ZS: It is essential for [Muslim women] to own our stories. There's a lot of misconceptions about hijab, confusions about oppression as a cultural thing versus religion. For many Muslim women, the comment is, "Stop telling me what you think I'm about, and let me tell you what I'm about." And the important thing to note is that there are forty of us in the book, but there are millions of us around the world. When I say I am speaking for myself, that's what I'm doing. My story does not represent exactly that of the Muslim women next to me.

SA: The stories are both individual and they have resonance with lots of different communities. There's something very specific and individual that makes each story important. I think it's important to present Islam like it's not the antithesis of what is American. Americans can't even conceptualize an American Muslim woman. Does she even exist? That's why these are stories are so important.

From all the rich experiences in your lives, how did you choose what one thing to write about?

SA: When I got the call for the submission, I had just written an article about being black and Muslim, and that was what I was constantly thinking about. I wrote a draft, but it didn't work because it didn't explain what it was like for me growing up. So I started to think back to the most influential time growing up as a Muslim, and I thought back to college, back to my religiosity, and how that made me who I am today. What Islam meant to me before that college, and a particular moment in college became the catalyst to who I am today.

MR: [This book] was my only outlet for me to share what happened to me. (Editor's note: Rajab's story discusses the problems she faced from family members over her decision to wear a hijab or headscarf.) It was such a pervasive experience. I just let it all out. Even growing up, Islam was a casual thing. I never got into Islam until the past 10-12 years. And I got such an overwhelming negative response for wearing the hijab. I felt it was a story I had to share—how important it was for me to wear the hijab and how my closest family wasn't supportive of my decision.
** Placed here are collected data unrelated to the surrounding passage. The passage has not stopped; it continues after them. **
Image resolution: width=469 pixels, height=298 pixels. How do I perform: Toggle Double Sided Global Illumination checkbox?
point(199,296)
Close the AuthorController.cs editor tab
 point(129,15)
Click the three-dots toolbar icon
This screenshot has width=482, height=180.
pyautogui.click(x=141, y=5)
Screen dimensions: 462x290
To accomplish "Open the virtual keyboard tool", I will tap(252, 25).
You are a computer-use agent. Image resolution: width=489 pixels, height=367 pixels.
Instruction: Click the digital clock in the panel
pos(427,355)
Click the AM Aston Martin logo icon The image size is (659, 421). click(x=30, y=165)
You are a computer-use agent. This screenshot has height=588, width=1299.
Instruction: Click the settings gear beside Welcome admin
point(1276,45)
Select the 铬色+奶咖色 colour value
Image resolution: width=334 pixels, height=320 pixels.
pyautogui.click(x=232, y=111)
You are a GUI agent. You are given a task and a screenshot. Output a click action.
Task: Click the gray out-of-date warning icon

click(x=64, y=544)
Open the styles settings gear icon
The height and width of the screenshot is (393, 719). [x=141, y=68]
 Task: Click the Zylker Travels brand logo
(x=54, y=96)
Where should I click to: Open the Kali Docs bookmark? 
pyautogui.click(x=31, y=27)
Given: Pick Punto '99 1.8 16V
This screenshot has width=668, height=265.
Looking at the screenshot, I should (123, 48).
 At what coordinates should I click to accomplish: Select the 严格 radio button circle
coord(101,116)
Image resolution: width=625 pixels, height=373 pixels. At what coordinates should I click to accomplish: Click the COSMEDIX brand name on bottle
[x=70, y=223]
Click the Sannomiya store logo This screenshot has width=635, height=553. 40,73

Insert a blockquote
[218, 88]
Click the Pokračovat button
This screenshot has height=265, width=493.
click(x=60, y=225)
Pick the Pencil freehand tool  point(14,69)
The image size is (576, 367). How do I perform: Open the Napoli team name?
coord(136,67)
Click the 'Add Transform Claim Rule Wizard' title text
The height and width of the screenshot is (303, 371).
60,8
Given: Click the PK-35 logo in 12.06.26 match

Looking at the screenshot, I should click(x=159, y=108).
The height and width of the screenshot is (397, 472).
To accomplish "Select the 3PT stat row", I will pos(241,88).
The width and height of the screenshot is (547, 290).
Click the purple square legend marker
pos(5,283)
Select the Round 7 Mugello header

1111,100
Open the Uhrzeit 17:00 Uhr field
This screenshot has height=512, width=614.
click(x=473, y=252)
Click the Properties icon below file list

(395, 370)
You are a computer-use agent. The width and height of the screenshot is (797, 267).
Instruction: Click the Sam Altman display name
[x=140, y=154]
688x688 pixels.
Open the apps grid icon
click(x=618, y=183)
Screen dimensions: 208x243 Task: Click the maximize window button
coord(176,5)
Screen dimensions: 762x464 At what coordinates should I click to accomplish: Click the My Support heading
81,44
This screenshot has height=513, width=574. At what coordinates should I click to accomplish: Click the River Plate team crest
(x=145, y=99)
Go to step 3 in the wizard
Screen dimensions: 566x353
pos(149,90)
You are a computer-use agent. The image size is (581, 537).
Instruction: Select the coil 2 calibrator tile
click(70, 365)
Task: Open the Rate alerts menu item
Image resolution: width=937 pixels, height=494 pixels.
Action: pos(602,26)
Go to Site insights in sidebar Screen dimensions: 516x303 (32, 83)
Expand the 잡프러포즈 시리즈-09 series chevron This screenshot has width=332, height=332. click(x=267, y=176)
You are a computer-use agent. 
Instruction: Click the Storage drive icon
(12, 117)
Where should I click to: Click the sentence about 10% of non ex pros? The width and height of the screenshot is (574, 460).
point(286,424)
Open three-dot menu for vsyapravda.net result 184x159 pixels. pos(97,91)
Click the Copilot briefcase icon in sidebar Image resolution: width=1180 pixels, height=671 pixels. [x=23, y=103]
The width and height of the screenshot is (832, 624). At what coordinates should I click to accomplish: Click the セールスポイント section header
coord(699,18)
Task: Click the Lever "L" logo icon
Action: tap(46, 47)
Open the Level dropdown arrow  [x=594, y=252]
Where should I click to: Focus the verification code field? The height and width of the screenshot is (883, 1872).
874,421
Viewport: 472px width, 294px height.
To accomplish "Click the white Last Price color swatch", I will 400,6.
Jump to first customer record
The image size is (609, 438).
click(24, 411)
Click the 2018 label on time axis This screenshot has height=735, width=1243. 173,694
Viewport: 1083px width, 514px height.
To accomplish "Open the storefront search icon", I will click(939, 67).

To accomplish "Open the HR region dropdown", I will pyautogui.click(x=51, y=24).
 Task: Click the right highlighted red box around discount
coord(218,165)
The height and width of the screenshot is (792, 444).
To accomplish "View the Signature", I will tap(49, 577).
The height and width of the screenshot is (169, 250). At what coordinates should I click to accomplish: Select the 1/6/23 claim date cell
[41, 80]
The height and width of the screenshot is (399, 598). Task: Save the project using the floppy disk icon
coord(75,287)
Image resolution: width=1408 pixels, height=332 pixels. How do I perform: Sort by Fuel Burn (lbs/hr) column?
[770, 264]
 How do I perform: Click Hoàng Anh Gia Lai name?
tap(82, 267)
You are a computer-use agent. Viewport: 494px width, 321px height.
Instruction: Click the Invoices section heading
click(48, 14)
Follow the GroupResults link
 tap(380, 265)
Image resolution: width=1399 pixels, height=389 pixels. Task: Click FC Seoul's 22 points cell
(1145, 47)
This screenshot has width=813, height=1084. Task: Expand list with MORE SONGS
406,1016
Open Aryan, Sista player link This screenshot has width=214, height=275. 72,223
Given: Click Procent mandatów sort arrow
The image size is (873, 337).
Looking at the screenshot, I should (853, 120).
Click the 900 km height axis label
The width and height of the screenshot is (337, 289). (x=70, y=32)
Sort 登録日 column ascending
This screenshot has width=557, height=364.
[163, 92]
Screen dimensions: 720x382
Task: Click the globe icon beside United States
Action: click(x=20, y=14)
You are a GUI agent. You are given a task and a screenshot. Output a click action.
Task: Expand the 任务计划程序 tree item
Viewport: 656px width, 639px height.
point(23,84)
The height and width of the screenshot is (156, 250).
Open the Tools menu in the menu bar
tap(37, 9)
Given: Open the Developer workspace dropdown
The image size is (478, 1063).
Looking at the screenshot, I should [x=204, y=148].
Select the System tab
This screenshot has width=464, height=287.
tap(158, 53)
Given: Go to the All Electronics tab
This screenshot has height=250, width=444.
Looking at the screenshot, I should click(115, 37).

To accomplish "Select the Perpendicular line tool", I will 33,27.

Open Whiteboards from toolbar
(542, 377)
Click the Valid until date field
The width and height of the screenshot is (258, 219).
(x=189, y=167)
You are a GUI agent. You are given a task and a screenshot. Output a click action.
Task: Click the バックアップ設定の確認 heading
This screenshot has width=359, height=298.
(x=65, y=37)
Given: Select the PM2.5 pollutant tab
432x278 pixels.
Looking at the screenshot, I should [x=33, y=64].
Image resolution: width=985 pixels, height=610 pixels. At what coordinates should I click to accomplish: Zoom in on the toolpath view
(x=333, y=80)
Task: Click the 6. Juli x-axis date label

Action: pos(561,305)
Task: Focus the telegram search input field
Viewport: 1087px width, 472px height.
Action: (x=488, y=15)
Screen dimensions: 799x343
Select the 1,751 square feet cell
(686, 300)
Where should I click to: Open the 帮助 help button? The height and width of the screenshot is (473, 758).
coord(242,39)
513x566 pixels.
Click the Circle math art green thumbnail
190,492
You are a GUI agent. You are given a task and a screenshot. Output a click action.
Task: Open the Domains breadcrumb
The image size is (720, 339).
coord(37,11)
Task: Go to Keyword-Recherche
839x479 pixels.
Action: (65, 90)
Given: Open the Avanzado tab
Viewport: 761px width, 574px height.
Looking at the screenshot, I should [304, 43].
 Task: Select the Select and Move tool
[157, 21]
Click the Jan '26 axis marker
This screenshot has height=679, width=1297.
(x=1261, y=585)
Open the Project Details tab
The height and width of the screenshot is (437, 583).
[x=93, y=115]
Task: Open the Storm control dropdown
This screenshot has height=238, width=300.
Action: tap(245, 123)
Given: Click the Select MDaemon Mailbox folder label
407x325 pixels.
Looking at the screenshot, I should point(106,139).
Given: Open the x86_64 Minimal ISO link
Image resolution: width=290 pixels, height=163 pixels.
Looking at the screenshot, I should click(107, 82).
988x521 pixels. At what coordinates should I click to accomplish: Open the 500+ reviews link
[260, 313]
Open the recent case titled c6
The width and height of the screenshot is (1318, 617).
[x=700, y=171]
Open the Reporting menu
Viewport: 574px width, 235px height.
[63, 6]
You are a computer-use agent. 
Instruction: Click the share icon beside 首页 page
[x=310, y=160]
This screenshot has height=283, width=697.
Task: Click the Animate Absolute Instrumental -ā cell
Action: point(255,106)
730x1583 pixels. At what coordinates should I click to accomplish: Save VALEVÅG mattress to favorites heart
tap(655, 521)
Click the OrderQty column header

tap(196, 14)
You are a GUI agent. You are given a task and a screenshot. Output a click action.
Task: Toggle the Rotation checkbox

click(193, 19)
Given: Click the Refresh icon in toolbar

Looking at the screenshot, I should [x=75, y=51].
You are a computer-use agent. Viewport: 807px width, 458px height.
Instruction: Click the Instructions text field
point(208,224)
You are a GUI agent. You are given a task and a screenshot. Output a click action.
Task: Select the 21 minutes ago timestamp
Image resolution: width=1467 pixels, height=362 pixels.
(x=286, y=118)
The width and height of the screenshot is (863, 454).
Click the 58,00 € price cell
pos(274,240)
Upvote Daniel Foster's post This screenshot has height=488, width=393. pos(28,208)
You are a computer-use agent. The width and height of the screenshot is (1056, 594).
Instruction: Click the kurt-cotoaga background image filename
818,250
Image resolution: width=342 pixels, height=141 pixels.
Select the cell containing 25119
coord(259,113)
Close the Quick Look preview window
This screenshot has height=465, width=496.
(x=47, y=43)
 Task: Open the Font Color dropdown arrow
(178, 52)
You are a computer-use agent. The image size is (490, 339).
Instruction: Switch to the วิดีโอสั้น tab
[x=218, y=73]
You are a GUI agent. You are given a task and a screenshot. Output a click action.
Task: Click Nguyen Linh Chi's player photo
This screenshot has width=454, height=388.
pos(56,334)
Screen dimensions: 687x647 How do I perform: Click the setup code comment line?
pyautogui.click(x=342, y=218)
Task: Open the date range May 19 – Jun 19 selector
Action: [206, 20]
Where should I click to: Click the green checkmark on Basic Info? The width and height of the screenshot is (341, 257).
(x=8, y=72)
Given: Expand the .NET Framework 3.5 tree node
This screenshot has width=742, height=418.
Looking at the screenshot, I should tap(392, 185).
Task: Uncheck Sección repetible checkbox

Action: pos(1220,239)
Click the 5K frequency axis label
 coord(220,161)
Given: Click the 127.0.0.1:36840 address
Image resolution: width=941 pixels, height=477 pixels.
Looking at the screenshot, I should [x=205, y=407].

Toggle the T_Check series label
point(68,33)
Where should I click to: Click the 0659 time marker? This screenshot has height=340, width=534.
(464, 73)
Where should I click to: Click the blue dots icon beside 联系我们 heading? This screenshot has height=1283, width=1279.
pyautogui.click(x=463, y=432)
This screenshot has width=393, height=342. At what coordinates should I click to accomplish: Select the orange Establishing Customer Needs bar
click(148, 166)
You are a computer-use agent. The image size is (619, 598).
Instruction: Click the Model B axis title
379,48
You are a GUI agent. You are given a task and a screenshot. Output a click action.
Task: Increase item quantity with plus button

ZS: It was important for me to have an essay in the book focusing on the small things in life—that sometimes being a Muslim woman in America doesn't mean a pivotal thing happens. Sometimes it's just your life that moves forward. As I thought of myself on the spectrum of religiosity, finding my identity and my place in my family, none of it was really a struggle. Things just fell into place around me. Sometimes it is a struggle, and sometimes it is not. This is the American Muslim experience.

Samaa R. Abdurraqib's essay says, "Muslims vacillate between levels of religiosity, and that doesn't mean they're any more or less Muslim." How aware are Muslims and non-Muslims of this?

SA: It's a very important point, and a lot of essays in the book say this as well. Not all Muslims practice the same. People who have preconceived notions of Islam can't conceive that Muslims are different from each other. The same things happen within Muslim communities: You don't wear a hijab, you're perceived to be less Muslim. Not true.

ZS: In Islam, there are things that outwardly show how religious you are, which may not be the case in other faiths like Christianity. When it's time for prayers, you're praying or you are not. You wear a hijab or you have a beard or you don't. There are outward signs that people can point to. It's like people say, "They're doing it, check. Or, they're not doing it, uncheck." But no one ever knows the whole story about how a person practices his or her faith.